Activity ▸ Retype the records below word for word and omit any image.

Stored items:
<<<<
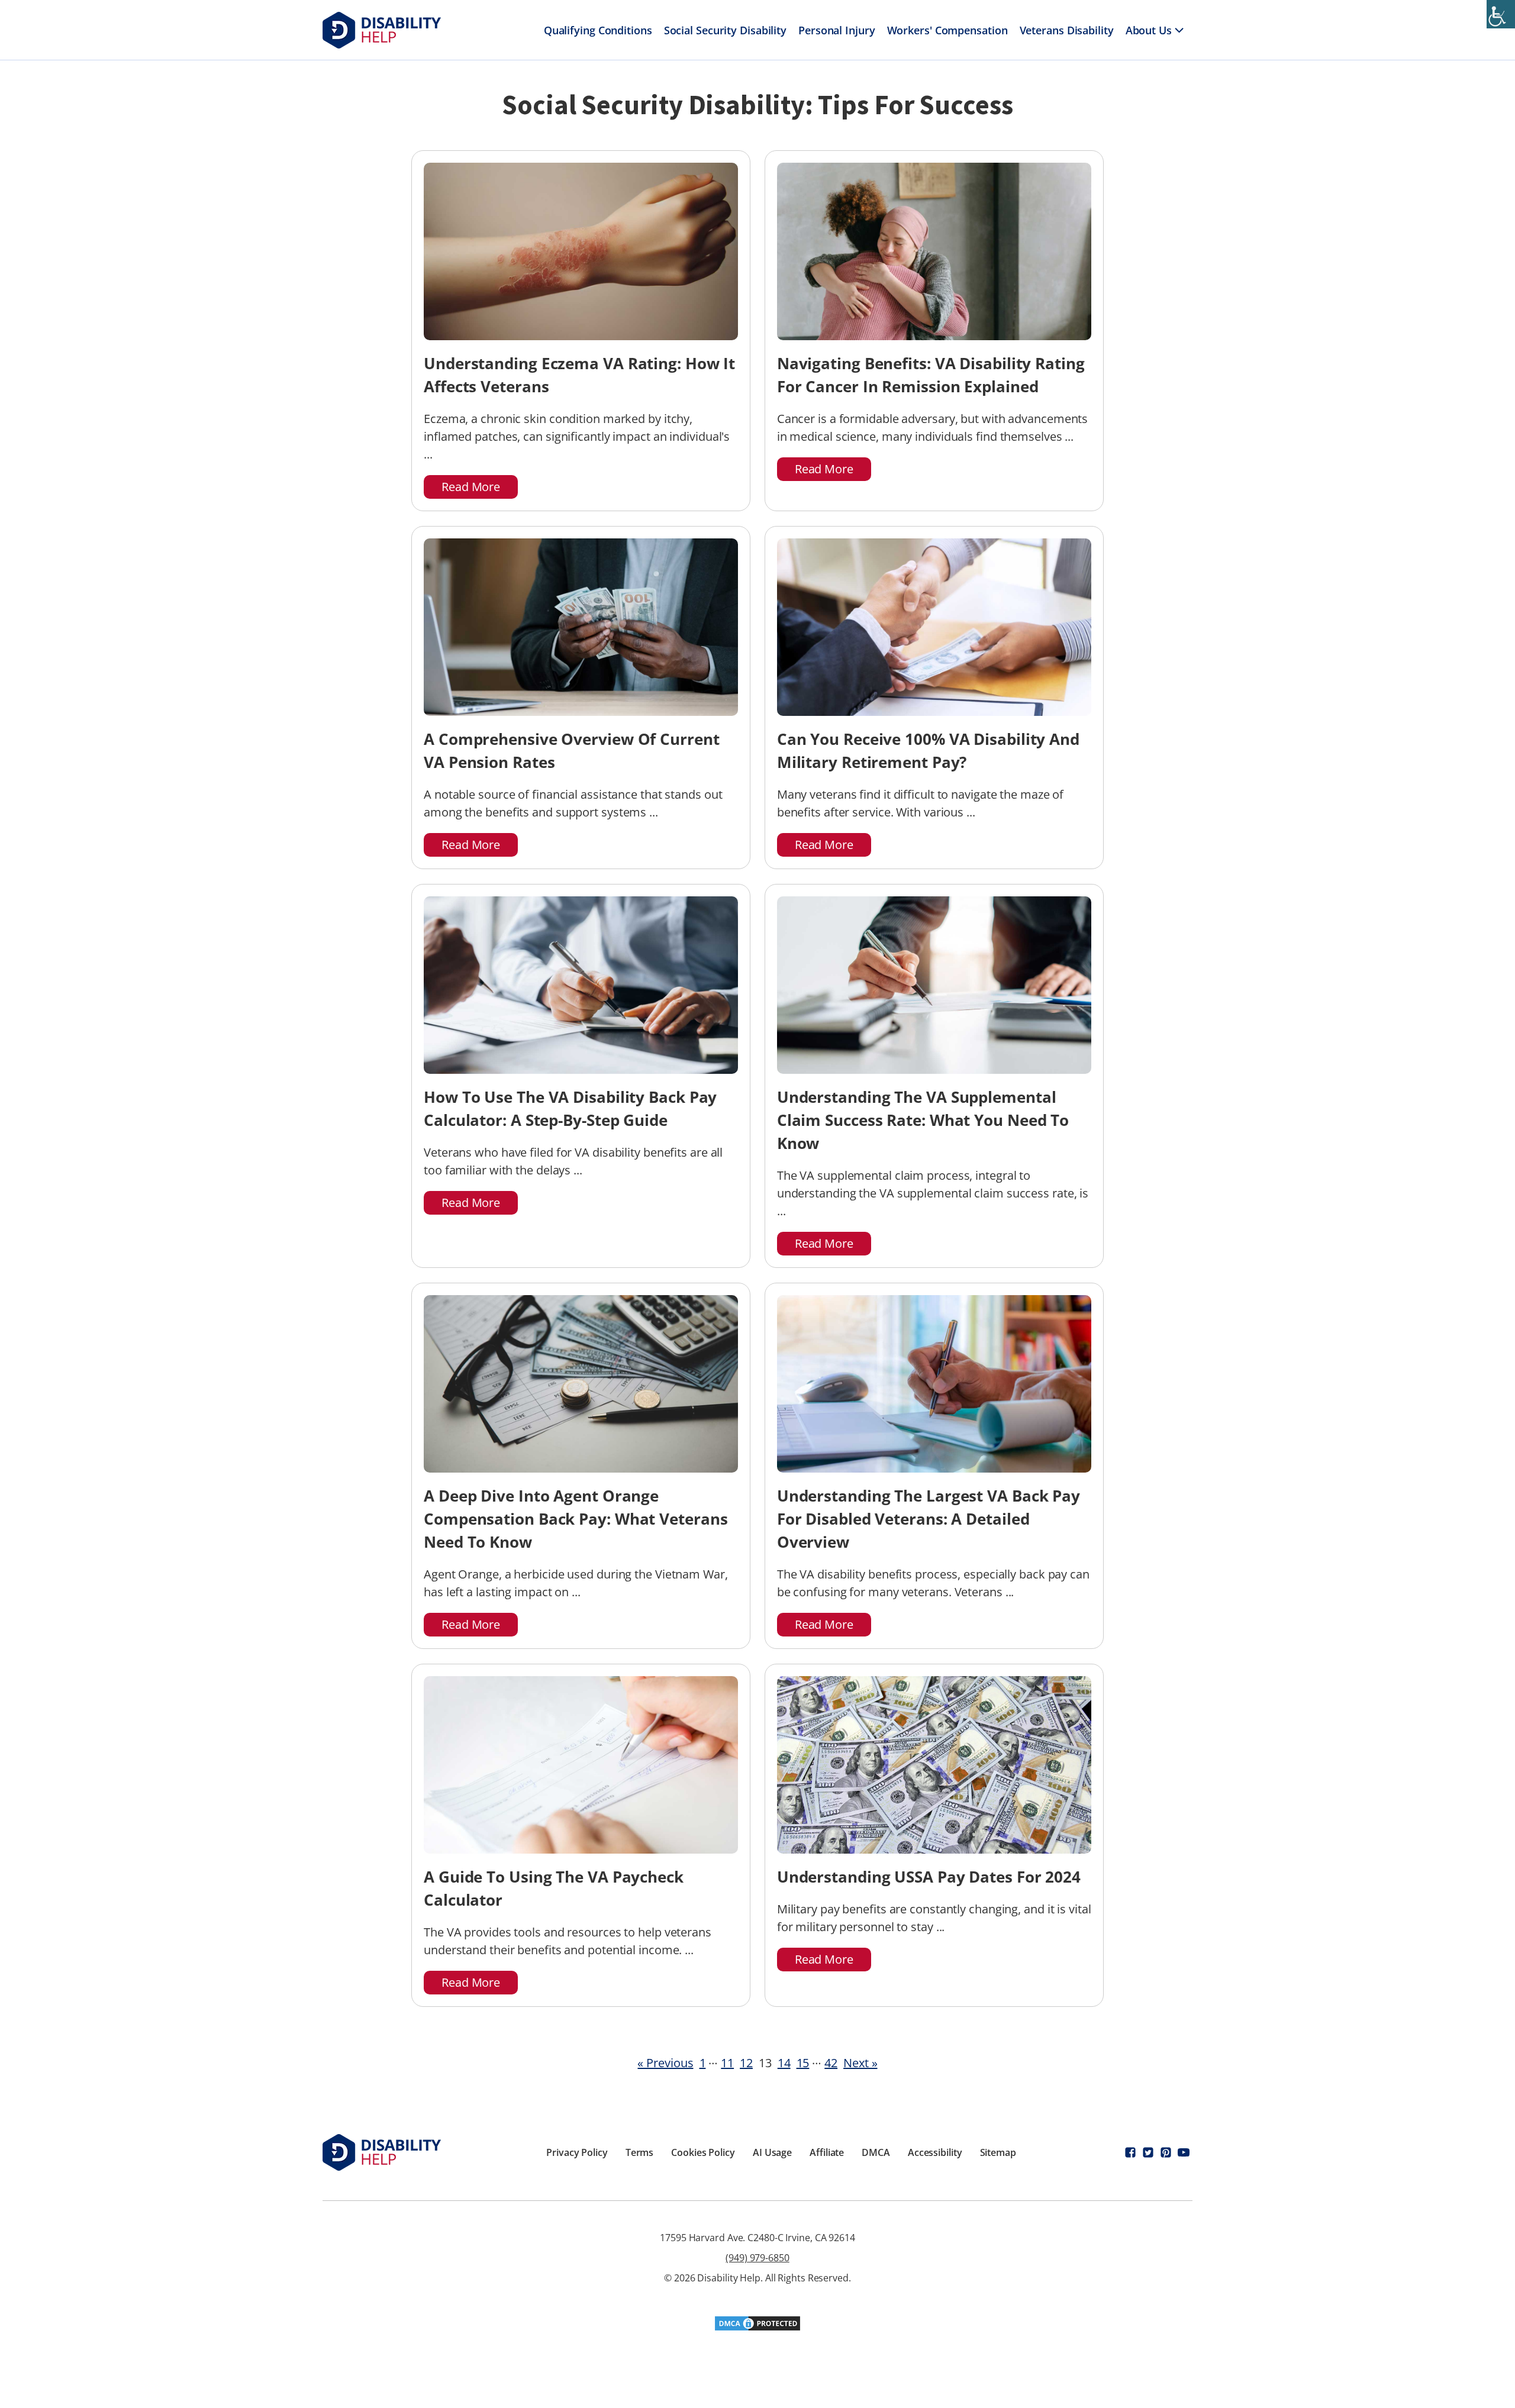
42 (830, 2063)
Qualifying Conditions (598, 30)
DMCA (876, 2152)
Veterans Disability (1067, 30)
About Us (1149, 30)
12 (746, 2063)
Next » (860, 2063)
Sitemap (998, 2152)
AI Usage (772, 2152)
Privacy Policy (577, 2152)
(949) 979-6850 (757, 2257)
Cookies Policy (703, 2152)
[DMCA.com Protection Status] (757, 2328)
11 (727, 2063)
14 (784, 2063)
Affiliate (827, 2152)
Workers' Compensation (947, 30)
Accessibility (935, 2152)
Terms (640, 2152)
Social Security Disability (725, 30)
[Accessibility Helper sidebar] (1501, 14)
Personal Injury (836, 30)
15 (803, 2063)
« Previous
>>>>
Exercise output ▸
42 (830, 2063)
Qualifying Conditions (598, 30)
DMCA (876, 2152)
Veterans Disability (1067, 30)
About Us (1149, 30)
12 (746, 2063)
Next » (860, 2063)
Sitemap (998, 2152)
AI Usage (772, 2152)
Privacy Policy (577, 2152)
(949) 979-6850 (757, 2257)
Cookies Policy (703, 2152)
[DMCA.com Protection Status] (757, 2328)
11 (727, 2063)
14 (784, 2063)
Affiliate (827, 2152)
Workers' Compensation (947, 30)
Accessibility (935, 2152)
Terms (640, 2152)
Social Security Disability (725, 30)
[Accessibility Helper sidebar] (1501, 14)
Personal Injury (836, 30)
15 (803, 2063)
« Previous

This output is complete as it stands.